Text for analysis:

Start of Block

Hsiu-Ying Tseng 30 Years

Published: February 7, 2016

Hsiu-Ying Tseng 30 Years, Dr. Hsiu-Ying “Lisa” Tseng was sentenced to 30 years to life in prison for the murders of three of her patients who fatally overdosed, making Tseng the first doctor to be convicted of murder in the United States for overprescribing drugs.

Dr. Hsiu-Ying “Lisa” Tseng was sentenced to 30 years to life in prison for the murders of three of her patients who fatally overdosed, making Tseng the first doctor to be convicted of murder in the United States for overprescribing drugs.

A judge on Friday sentenced a Rowland Heights doctor to 30 years to life in prison for the murders of three of her patients who fatally overdosed, ending a landmark case that some medical experts say could reshape how doctors nationwide handle prescriptions.

The sentence came after a Los Angeles jury last year found Dr. Hsiu-Ying “Lisa” Tseng guilty of second-degree murder, the first time a doctor had been convicted of murder in the United States for overprescribing drugs, the district attorney’s office said.

Superior Court Judge George G. Lomeli said before sentencing Tseng that she had attempted to blame patients, pharmacists and other doctors rather than take responsibility for her own actions.

“It seems to be an attempt to put the blame on someone else,” he said. “Very irresponsible.”

Tseng, wearing blue jail scrubs, apologized to the victims’ families, her family and “medical society.”

“I’m really terribly sorry,” she said, before addressing the courtroom audience, which was crowded with victims’ relatives. “I have been and forever will be praying for you. May God bless all of you and grant comfort to all who have been affected by my actions.”

April Rovero, whose son, Joey, died after mixing alcohol with Xanax and oxycodone he had obtained from Tseng, sat expressionless, listening to Tseng’s first public show of remorse.

“It feels too late,” Rovero said outside the courtroom. “But it was better to hear something than nothing.”

Rovero, who founded the National Coalition Against Prescription Drug Abuse after her son’s death, praised the judge’s decision.

“Justice has been served,” she said.

Tseng, 46, who was a general practitioner, is among a small but growing number of doctors charged with murder for prescribing painkillers that killed patients. A Florida doctor was acquitted of first-degree murder in September.

Some experts fear that Tseng’s conviction will usher in a precarious new reality — a scenario in which doctors fearful of prosecution are hesitant to prescribe potent painkillers to patients who need them.

Attorney Peter Osinoff, who represented Tseng before the state medical board, told the judge during Friday’s hearing that the doctor no longer represents a danger to society since she surrendered her medical license in 2012.

The trial had already had a “deterrent effect” on other doctors and has captured the medical community’s attention.

“More primary care physicians no longer accept or treat chronic pain patients in their practice,” he told the judge.

End of Block

Assignment: In the article about Dr. Hsiu-Ying Tseng's sentencing, reproduce word for word the passage starting with "Tseng, 46, who" and going on through "who need them.". The records that come next have nothing to do with this.

Data records:

Start of Block

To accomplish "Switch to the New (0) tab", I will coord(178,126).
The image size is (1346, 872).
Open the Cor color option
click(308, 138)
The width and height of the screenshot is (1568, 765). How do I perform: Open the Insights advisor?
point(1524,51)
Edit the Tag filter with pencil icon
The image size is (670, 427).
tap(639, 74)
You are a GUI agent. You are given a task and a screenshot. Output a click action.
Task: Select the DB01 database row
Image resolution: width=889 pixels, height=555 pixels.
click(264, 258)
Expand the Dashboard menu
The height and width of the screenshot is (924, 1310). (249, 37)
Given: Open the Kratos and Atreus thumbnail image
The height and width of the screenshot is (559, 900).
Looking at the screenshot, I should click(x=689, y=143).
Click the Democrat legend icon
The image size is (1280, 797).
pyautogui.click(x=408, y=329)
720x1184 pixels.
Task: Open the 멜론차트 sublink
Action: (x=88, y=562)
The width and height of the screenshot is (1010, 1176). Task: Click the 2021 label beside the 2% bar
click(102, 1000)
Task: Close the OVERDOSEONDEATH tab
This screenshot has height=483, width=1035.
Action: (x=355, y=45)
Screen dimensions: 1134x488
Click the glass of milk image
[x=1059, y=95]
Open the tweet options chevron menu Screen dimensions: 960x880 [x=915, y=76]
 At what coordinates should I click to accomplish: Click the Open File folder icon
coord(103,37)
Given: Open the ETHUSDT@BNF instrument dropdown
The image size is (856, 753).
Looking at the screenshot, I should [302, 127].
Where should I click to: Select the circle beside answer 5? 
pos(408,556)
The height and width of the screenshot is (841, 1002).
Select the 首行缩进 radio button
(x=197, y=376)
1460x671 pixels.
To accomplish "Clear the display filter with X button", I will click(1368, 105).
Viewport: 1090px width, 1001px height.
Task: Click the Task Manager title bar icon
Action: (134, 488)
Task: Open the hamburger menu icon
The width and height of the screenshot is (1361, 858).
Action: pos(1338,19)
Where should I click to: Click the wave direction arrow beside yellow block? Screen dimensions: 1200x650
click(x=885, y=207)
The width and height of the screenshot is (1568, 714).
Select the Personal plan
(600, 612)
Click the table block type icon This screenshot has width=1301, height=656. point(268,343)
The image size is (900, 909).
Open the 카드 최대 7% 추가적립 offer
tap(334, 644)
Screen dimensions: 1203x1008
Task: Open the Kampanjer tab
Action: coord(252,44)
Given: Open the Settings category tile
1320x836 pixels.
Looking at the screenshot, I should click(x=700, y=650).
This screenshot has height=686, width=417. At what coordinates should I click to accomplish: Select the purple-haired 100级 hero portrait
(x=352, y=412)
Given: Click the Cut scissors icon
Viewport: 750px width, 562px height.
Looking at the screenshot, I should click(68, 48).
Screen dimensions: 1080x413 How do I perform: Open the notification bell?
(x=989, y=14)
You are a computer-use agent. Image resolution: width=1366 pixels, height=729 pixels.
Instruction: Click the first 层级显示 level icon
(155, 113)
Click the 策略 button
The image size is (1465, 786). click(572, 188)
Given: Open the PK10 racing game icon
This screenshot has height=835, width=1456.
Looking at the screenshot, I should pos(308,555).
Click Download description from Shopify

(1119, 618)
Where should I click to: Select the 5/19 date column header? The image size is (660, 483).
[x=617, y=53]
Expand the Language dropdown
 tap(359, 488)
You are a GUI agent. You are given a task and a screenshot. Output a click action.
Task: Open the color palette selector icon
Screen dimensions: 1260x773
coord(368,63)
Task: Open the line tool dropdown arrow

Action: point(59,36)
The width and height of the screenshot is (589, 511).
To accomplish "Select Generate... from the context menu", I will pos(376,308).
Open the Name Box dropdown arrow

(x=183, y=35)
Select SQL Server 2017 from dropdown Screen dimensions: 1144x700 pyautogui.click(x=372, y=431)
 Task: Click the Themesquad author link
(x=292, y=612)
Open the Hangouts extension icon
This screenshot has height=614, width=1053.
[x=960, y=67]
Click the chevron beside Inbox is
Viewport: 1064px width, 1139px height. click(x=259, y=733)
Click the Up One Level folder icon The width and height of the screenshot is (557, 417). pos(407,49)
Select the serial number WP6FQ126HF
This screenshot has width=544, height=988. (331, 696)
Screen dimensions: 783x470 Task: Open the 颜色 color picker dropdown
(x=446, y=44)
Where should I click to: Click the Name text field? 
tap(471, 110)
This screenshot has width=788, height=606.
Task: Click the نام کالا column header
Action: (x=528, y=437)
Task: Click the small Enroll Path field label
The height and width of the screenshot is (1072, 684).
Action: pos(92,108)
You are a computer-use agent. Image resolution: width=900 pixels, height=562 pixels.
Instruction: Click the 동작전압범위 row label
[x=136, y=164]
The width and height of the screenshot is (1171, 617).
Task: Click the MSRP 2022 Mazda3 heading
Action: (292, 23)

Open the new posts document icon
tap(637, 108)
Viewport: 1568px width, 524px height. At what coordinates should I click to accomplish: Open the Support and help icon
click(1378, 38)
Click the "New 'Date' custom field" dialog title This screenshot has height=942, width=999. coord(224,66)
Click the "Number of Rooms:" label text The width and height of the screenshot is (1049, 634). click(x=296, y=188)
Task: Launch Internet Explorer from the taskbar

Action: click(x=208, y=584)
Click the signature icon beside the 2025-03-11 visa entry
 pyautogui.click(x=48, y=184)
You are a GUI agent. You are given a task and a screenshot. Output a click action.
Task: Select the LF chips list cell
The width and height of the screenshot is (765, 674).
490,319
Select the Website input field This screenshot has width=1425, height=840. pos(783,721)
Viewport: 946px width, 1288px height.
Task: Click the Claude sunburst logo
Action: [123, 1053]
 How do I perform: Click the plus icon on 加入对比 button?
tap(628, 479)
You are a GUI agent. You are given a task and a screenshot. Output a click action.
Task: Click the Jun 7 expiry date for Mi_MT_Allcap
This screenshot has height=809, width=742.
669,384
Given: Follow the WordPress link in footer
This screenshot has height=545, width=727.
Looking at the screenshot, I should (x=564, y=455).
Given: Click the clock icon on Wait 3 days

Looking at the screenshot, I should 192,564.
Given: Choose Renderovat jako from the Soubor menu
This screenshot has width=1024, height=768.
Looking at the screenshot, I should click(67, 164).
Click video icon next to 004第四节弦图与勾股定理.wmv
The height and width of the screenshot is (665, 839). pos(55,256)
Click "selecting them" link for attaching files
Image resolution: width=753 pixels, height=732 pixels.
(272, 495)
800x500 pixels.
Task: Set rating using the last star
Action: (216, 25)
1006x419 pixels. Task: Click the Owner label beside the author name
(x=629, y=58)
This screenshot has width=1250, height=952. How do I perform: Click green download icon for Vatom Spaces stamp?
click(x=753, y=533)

End of Block

Response below:
Tseng, 46, who was a general practitioner, is among a small but growing number of doctors charged with murder for prescribing painkillers that killed patients. A Florida doctor was acquitted of first-degree murder in September.

Some experts fear that Tseng’s conviction will usher in a precarious new reality — a scenario in which doctors fearful of prosecution are hesitant to prescribe potent painkillers to patients who need them.